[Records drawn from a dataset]
..............................

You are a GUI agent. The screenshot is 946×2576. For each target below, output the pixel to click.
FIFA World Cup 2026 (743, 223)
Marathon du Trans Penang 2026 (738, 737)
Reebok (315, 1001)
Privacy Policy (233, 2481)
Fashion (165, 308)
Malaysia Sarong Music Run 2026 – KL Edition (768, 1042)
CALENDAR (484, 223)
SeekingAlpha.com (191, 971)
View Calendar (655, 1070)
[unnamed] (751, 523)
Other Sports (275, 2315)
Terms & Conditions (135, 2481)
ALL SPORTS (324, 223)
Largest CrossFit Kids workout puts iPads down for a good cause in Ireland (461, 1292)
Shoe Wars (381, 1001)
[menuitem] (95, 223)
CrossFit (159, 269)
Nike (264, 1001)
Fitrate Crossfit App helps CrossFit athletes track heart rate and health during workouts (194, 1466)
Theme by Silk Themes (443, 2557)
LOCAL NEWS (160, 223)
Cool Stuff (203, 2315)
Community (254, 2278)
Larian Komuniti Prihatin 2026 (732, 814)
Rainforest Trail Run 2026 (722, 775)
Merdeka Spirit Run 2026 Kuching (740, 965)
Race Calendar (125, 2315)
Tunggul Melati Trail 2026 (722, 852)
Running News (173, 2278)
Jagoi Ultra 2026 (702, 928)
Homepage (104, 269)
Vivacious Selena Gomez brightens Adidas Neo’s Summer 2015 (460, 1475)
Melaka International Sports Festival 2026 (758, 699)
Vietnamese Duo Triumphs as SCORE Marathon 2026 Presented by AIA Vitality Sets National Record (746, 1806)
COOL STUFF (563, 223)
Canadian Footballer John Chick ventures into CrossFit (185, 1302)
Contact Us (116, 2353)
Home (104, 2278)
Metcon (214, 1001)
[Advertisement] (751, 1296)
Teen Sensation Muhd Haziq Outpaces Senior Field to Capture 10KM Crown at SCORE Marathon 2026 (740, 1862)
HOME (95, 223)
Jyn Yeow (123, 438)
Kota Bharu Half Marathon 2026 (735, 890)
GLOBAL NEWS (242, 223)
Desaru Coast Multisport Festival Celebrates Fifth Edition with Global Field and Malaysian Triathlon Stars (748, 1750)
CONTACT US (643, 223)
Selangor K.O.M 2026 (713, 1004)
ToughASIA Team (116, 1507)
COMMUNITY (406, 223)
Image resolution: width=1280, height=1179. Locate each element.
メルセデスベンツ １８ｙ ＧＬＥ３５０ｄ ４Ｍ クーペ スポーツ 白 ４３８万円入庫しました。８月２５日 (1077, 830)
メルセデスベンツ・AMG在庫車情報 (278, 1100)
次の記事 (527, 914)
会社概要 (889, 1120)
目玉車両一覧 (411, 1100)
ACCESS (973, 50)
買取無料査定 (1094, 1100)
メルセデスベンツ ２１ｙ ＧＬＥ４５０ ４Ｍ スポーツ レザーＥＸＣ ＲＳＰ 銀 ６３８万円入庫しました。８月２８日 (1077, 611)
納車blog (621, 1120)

..............................

■ Brief
Exactly repeat the lines from the line that contains "Image resolution: width=1280, height=1179." to the end of the entries, both included, and leave out all other lines.

■ The completed task
Image resolution: width=1280, height=1179. Locate each element.
メルセデスベンツ １８ｙ ＧＬＥ３５０ｄ ４Ｍ クーペ スポーツ 白 ４３８万円入庫しました。８月２５日 (1077, 830)
メルセデスベンツ・AMG在庫車情報 (278, 1100)
次の記事 (527, 914)
会社概要 (889, 1120)
目玉車両一覧 (411, 1100)
ACCESS (973, 50)
買取無料査定 (1094, 1100)
メルセデスベンツ ２１ｙ ＧＬＥ４５０ ４Ｍ スポーツ レザーＥＸＣ ＲＳＰ 銀 ６３８万円入庫しました。８月２８日 (1077, 611)
納車blog (621, 1120)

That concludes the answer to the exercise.